Across town, in a sleeping mind, a ravishing, petite brunette, dressed in a demure floral dress and unbuttoned green cardigan, kept parading up and down in someone else's dream.

"She's the soul of the femme fatale in florals," he muttered to himself, unable to keep the begrudging admiration out of his tone. Propping his elbow on the arm of the couch and fanning his face with his hand, he turned to the chair beside him and noted, "really gets your heart rate going, doesn't it, Leonard?"

However, his bespeckled friend was not there. Instead, a tiny plastic figure, dressed in a blue Star Trek uniform, sat on the edge of the cushion, staring back at him with an unblinking, disconcerting gaze.

"Fascinating," Spock's voice echoed through the vaults of his mind. Disturbed, that mind woke suddenly, the doll's penetrating stare making him jerk straight up in bed, yelping out in desperation, "KHOLINAR!"

He took several deep breaths, panting desperately, eyes wide as his gaze swept the room for possible danger. Finding none, he exhaled and tried to reason his mind into relaxation. He reached for his cellphone in order to bid her good morning, muttering under his breath, "One of these days I'm going to figure out just precisely what that vixen has done to me, and when I do, oh yes, when I do..." He stopped, then continued on lamely, "Er, when I do..." His thumbs stop typing up his morning greeting to her as he tries to find a way to end that train of thought.

Well, Sheldon reasoned, vaguely uncomfortable with with the sense that he had no idea what he was talking about, I'll figure it out. Eventually. I'm super smart - just give me time. Eventually I'm going to figure it out.

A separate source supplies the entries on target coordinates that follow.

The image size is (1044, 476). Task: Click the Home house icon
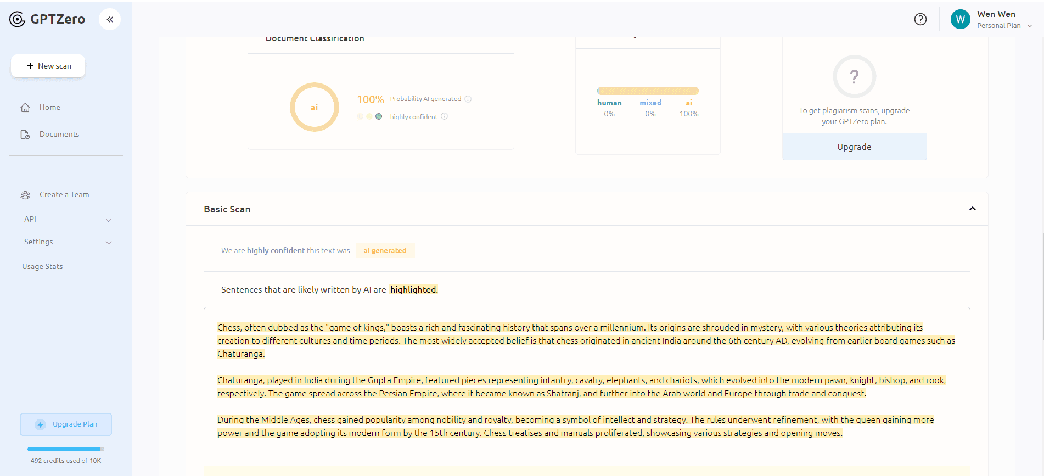[25, 108]
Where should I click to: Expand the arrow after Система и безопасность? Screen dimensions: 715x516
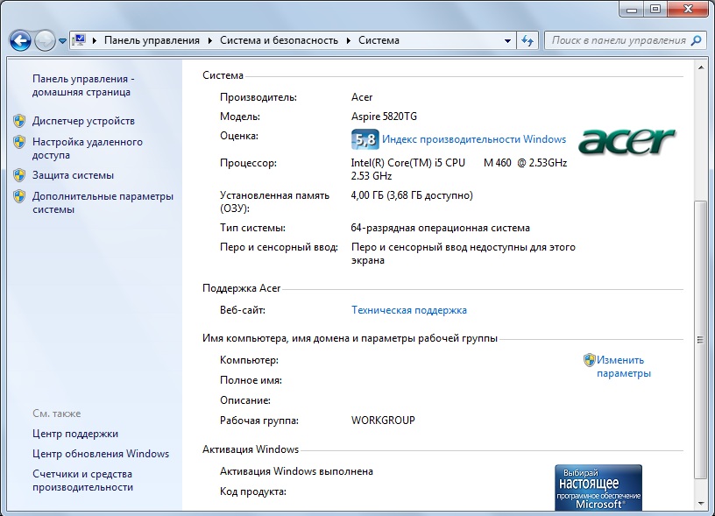pyautogui.click(x=349, y=40)
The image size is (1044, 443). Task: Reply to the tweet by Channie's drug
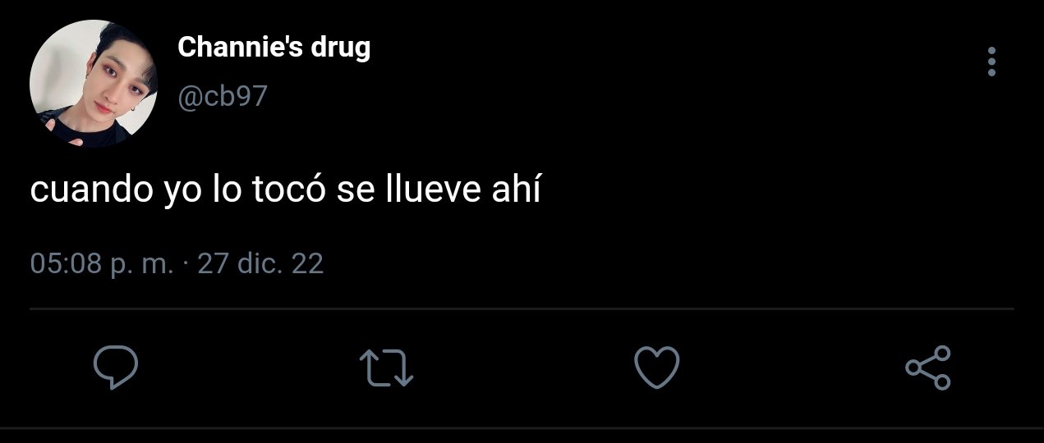click(x=115, y=368)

Thanks for reading. I appreciate you all allowing me the time to finish this particular train wreck. Now I can finally move on to what's hopefully bigger and better. Reviewing seems to be a dying art, so I greatly appreciate those of you who take the time to lend me your thoughts. Thanks again for making this a fun journey - I'll see you all again if Amy ever dares to have another REM cycle ever again.

Although I've been told since publishing this story that people are intrigued by Sheldon's dream. Perhaps the next 7 chapters will belong to him, and what goes on in the Beautiful Mind of Sheldon Lee Cooper. We'll see. I'll think about it. Just give me time.